Getting your hair cut can be intimidating. As you walk past the overpriced hair products that you know you’ll get talked into buying and approach the apathetic woman at the front desk, you find yourself worrying, “What is my edgy, fashionable hairstylist going to say about my split ends this time?” But here’s one thing you can control: your panicked answer when he asks you what you’re up to this weekend. Follow these tips to transform your humiliatingly boring weekend plans into activities that will impress your hairstylist, who mostly talks about cocaine and BDSM:
Rule #1 – No cat chat.
Real/Sad Answer: “My feline friends, Catniss Everdeen and Her-meow-one Granger, need to have their claws clipped, so I’m planning on taking them to the vet. The vet is moderately attractive and this will be the most human contact I get all weekend. I’m pretty pumped.”

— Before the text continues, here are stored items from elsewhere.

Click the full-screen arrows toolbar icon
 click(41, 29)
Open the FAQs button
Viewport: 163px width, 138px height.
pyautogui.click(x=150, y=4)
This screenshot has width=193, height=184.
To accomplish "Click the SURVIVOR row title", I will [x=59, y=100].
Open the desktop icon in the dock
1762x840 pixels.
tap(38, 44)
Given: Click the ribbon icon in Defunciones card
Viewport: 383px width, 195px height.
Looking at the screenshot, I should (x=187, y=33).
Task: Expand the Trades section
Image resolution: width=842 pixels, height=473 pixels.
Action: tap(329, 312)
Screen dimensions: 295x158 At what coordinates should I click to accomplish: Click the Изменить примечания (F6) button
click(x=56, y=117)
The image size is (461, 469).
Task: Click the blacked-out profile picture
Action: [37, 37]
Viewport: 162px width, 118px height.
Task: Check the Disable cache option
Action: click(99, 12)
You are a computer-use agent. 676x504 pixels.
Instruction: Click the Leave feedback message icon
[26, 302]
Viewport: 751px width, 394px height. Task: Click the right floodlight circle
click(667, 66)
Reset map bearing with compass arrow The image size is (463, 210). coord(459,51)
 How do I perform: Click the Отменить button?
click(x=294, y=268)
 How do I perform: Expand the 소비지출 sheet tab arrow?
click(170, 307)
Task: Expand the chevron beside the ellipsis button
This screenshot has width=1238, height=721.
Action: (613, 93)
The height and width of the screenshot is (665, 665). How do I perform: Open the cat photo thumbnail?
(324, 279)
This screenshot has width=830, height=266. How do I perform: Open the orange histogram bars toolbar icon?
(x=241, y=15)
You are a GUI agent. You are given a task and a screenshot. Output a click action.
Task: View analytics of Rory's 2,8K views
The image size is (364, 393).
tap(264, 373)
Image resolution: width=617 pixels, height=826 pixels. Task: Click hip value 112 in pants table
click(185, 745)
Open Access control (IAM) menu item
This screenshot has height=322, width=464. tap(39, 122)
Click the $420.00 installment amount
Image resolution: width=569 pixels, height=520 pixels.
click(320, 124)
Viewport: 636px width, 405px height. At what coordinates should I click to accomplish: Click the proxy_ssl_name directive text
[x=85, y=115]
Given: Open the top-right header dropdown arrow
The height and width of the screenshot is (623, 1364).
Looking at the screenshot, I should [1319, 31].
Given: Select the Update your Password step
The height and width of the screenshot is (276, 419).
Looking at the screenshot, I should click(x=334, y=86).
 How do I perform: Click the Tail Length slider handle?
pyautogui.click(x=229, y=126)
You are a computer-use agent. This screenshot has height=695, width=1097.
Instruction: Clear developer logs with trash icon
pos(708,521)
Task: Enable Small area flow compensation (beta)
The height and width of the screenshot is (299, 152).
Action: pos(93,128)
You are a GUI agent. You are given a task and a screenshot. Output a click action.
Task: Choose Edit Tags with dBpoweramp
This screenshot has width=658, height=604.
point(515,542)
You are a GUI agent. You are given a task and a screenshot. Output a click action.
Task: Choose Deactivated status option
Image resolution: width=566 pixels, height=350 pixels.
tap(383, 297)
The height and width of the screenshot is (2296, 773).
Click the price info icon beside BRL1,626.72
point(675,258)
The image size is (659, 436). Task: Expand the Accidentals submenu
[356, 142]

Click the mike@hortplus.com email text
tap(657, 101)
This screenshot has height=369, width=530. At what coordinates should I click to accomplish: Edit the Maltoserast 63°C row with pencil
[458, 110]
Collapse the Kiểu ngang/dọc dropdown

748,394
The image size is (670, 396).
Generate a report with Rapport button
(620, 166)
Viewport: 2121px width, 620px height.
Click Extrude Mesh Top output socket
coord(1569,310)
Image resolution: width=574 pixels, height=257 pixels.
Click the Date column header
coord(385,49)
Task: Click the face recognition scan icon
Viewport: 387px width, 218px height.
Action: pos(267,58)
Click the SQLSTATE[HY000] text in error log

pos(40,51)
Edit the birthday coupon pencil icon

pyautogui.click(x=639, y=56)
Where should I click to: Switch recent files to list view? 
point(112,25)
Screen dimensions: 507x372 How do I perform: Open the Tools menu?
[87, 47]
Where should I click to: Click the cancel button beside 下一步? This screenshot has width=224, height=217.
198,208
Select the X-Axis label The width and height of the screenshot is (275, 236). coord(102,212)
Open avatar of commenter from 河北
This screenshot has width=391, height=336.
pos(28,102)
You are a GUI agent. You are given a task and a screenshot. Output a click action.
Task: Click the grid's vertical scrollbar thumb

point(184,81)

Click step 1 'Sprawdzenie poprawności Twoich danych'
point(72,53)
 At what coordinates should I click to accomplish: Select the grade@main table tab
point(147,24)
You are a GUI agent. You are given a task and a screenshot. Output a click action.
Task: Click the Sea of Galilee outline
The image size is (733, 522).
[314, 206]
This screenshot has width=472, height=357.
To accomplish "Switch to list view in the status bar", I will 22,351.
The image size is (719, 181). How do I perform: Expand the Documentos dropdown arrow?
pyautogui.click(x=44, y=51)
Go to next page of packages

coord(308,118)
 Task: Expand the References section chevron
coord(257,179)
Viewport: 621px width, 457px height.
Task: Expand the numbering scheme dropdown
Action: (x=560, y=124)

Cooler Answer: I’m hitting up this hot new club where everyone just lets loose and acts like animals. Last time I was there, my wildest friend shot up some tranquilizers and peed herself and she wasn’t even wearing any clothes except a fur coat.
Rule #2 – Don’t say Netflix.
Real/Sad Answer: Gilmore Girls just went up on Netflix, so I’m going to be pretty busy eating a block of cheese in my bed and watching enough episodes to see Rory in at least four different terrible relationships. I’m hoping I’ll cry at least twice!
Cooler Answer: My friend who I haven’t seen since like 2007 is finally back in my life. I was super into him for a while. We’re totally going to spend hours and hours heating things up in bed together. We may even incorporate some food into our bedroom activities. And I’m actually kind of paying a monthly fee to spend time with him, so it’s like extra kinky.
Rule #3: Only men wear the “sad sailor” thing well.
Real/Sad Answer: Sometimes I hop on the Staten Island Ferry and just ride it back and forth, back and forth, back and forth. The subtle vibrations help stave off the loneliness; the breeze whips the cat hair right out of the coat that I can’t afford to get dry cleaned; the gentle rocking helps digest all the cheddar I ate in bed.
Cooler Answer: Booze cruise!!!
You get the pattern—just tweak your story until you sound like you’d be most comfortable at a party in a converted firehouse where several people just overdosed. Now get out there and look like you’re cool!